Past regimes and empires collapsed due to corruption, degeneration and human frailty. What, then, is the one way to avoid this imperial atrophy? The answer is robotics, and removing humans from the equation – the rise of the machines. For this analysis, I am not going to do the traditional scene by scene approach to symbolism: The Terminator series is pretty straightforward. Like a gigantic android middle finger, the Terminator films are a full-frontal example of the long-term plan of the establishment to erect a control grid with human agents out of the loop. I will also look at real white papers and plans that detail this plot, as well as prominent voices who have given this very warning.
In the first installment, we are introduced to an apocalyptic future where an amorphous Skynet has decimated the globe with a nuclear strike intent on wiping out the human population. Here enters Arnold, the T-800 model cyborg assassin, sent back in time to halt the birth of John Connor, the future leader of the human resistance. With archetypal 80s blue lightning, the action commences with a naked Arnold ravaging L.A. in pursuit of Sarah, John’s soon to be mom who gets busy with Kyle Reese, another resistance fighter from the future sent back to give birth to John. I’m not positive, but something there in this plot timeline doesn’t add up – if your future dad comes back in time to conceive you, presumably you could also come back in time to conceive yourself, if you were incestuous. But this brings up a side theme in the Terminator films in addition to A.I. – the issue of determinism, time and free will. Whether the nuclear apocalypse is predestined or whether the time continuum can be altered was a big movie question in the 80s – just ask Marty McFly and the Doc.
Skynet nukes America (think Matthew Broderick in Wargames!) because its “achieving self-awareness” results in a calculated cost-beneft analysis of the threat and uselessness of billions of hominid meatbags.
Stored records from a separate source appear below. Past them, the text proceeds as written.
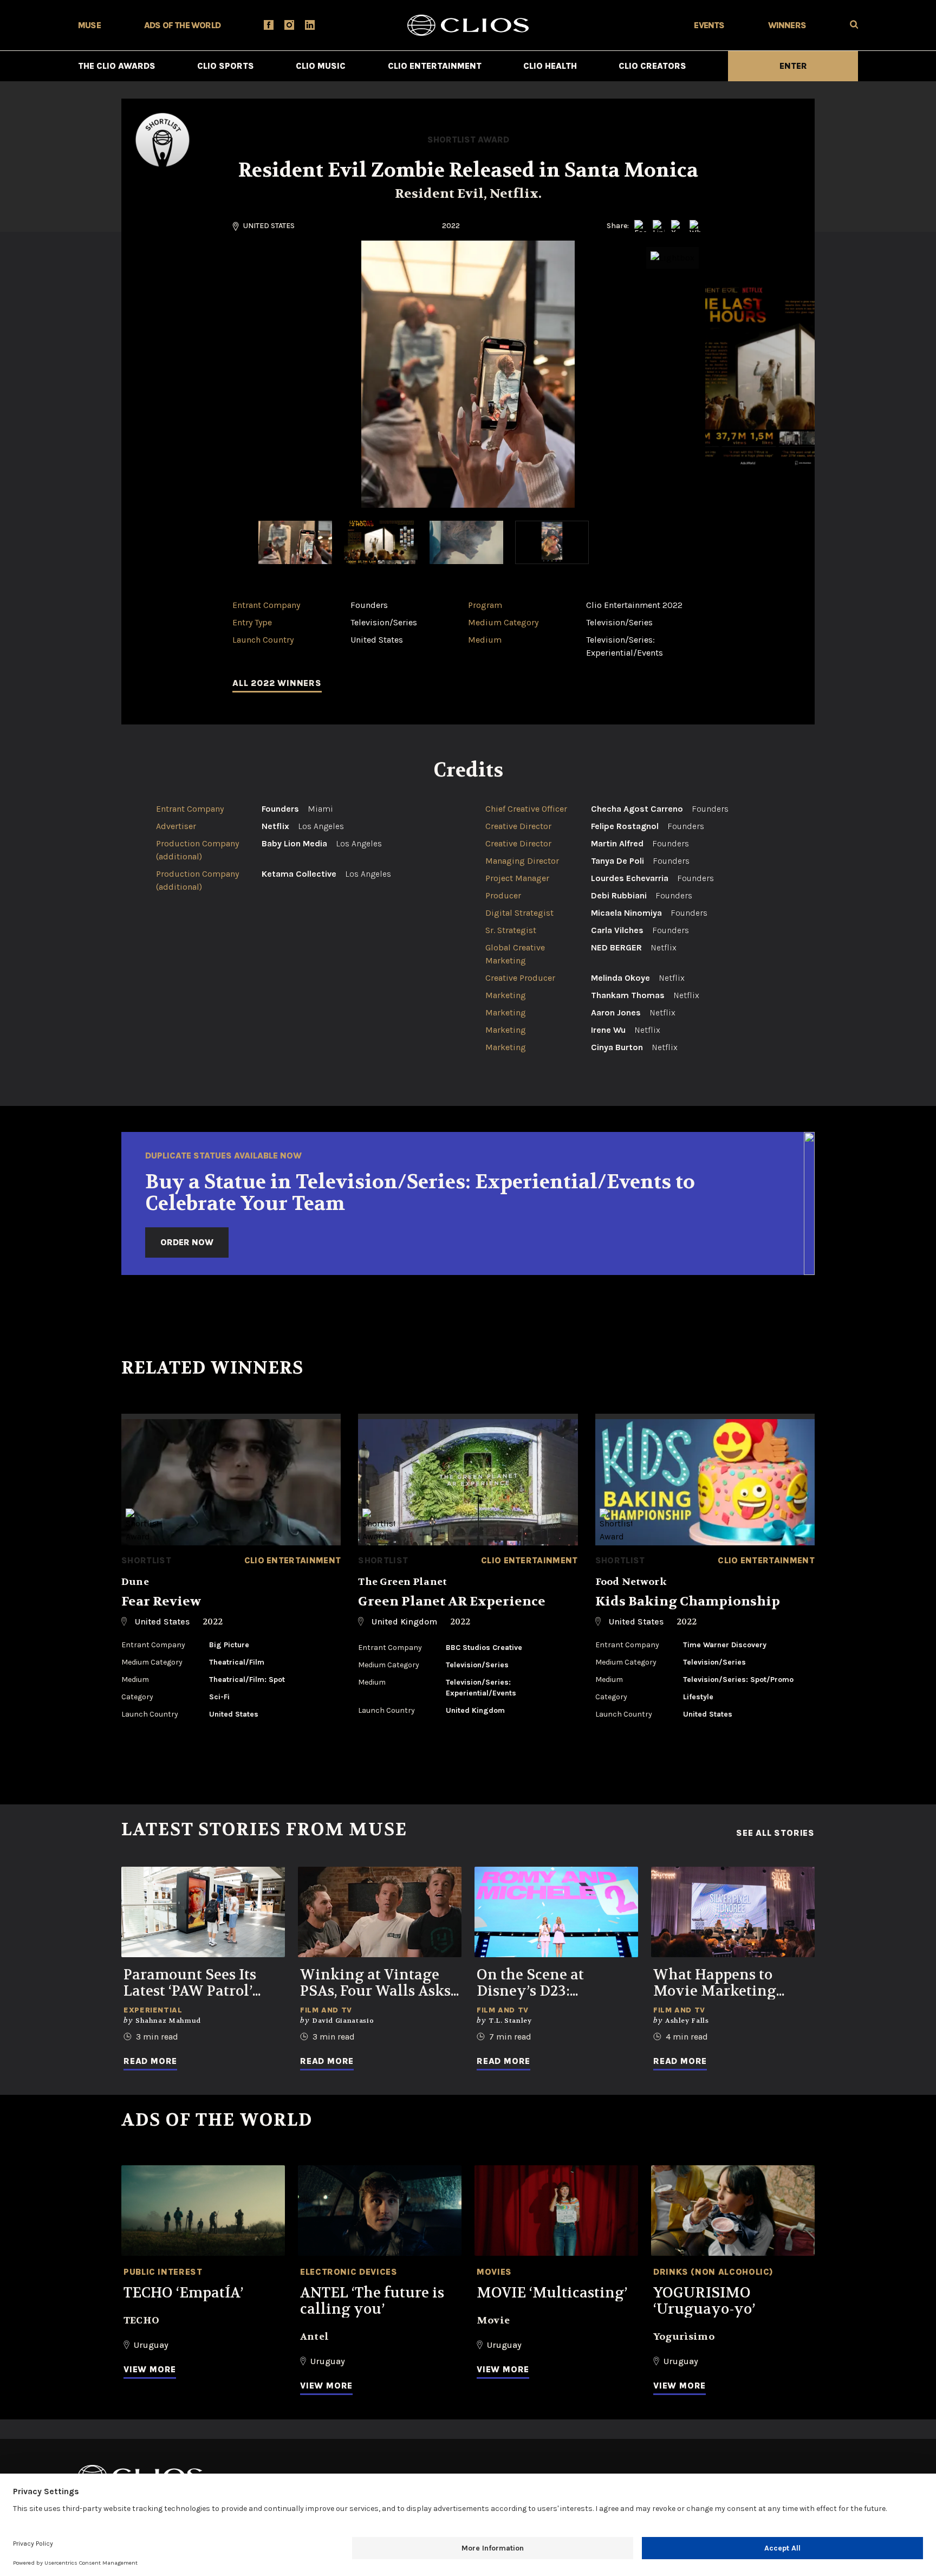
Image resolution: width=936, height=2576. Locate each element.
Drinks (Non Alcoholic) (713, 2272)
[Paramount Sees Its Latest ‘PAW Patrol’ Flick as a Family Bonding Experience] (203, 1912)
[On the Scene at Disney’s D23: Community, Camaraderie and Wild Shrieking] (556, 1912)
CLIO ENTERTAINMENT (435, 66)
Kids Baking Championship (687, 1601)
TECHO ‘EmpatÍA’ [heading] (183, 2293)
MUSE (89, 25)
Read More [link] (150, 2061)
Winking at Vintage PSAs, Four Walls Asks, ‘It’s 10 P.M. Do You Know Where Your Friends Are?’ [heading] (376, 1983)
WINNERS (787, 25)
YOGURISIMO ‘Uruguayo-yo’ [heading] (704, 2301)
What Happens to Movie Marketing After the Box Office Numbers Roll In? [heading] (722, 1983)
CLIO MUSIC (321, 66)
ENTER (793, 66)
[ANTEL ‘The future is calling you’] (379, 2210)
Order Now (186, 1242)
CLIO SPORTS (225, 66)
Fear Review (161, 1601)
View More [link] (149, 2369)
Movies (494, 2272)
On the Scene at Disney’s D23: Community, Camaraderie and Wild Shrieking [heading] (555, 1983)
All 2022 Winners (277, 683)
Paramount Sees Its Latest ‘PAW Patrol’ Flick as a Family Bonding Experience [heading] (194, 1983)
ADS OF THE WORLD (182, 25)
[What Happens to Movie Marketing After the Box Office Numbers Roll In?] (733, 1912)
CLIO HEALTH (550, 66)
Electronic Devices (349, 2272)
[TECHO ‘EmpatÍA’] (203, 2210)
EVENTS (709, 25)
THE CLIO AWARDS (116, 66)
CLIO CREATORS (652, 66)
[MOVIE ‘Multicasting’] (556, 2210)
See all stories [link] (775, 1833)
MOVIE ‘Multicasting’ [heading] (552, 2293)
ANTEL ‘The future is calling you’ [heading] (372, 2301)
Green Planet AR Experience (451, 1601)
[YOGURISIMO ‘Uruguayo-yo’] (733, 2210)
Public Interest (163, 2272)
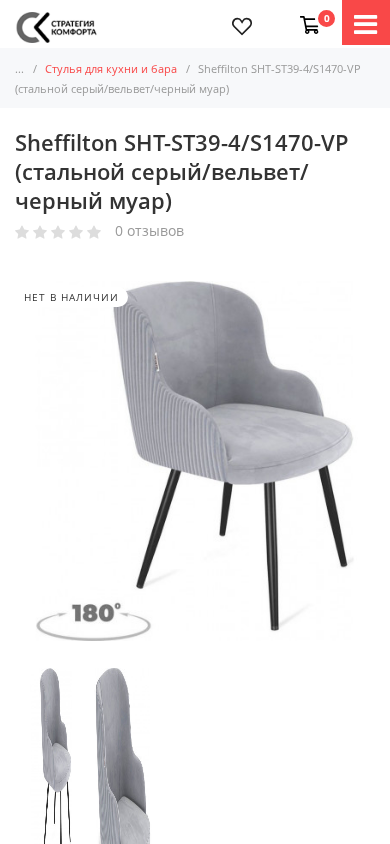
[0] (306, 15)
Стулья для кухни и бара (111, 68)
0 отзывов (149, 231)
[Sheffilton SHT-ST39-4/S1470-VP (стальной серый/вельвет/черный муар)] (51, 776)
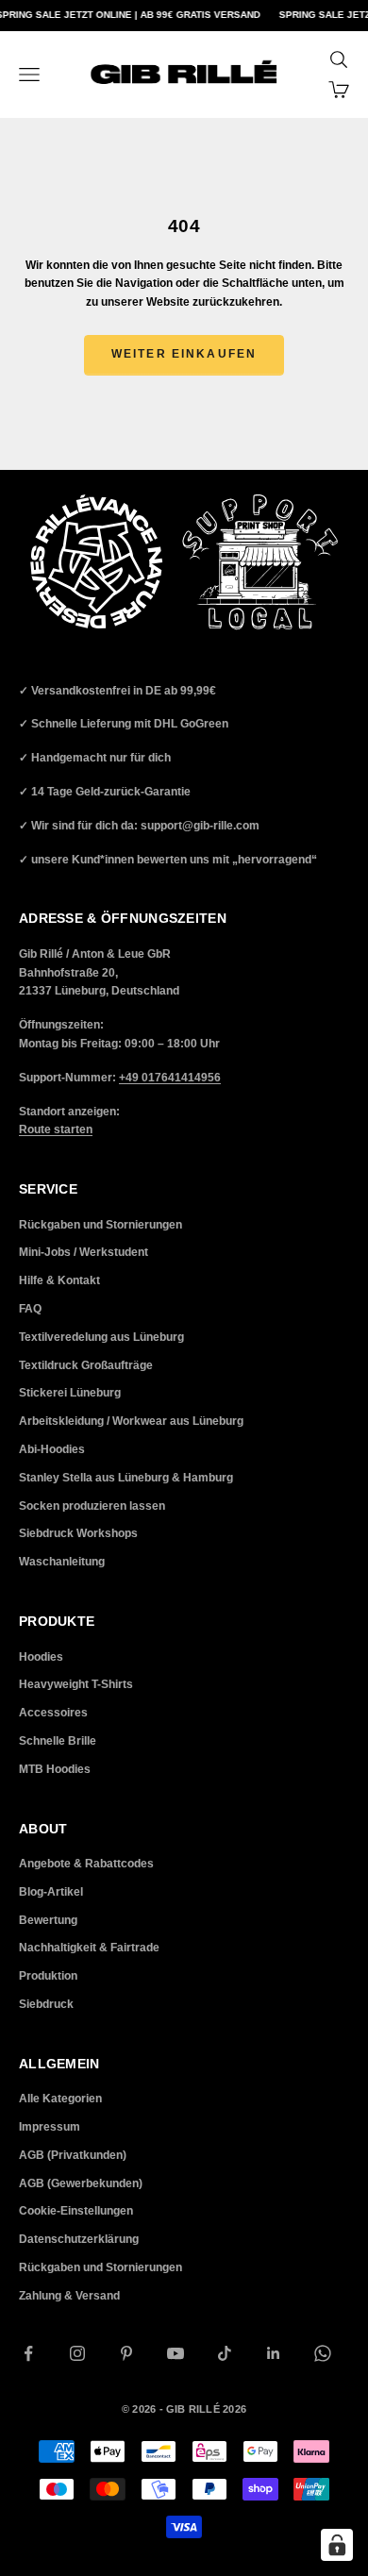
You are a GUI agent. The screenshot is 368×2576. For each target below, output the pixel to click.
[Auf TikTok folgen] (224, 2353)
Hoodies (41, 1657)
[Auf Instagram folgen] (77, 2353)
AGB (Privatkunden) (72, 2155)
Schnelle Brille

Human reasoning and emotions and frailty give rise to error, and humans might shut down Skynet, ergo they must be eliminated. The essential revelation is not that robotics will evolve consciousness (which is all based on the outdated mechanistic Enlightenment worldview that all of reality is an atomistic causal determinism), but rather that the radical eugenics program of the global elite has morphed into a technocratic transhumanism. Racial and familial eugenics is really a thing of the past – an older form of eugenics that gave way to bioethics and bioengineering. Combined with technocratic futurism, we now have a new paradigm, spun off from the Darwinian and Malthusian models – transhumanism or post-humanism.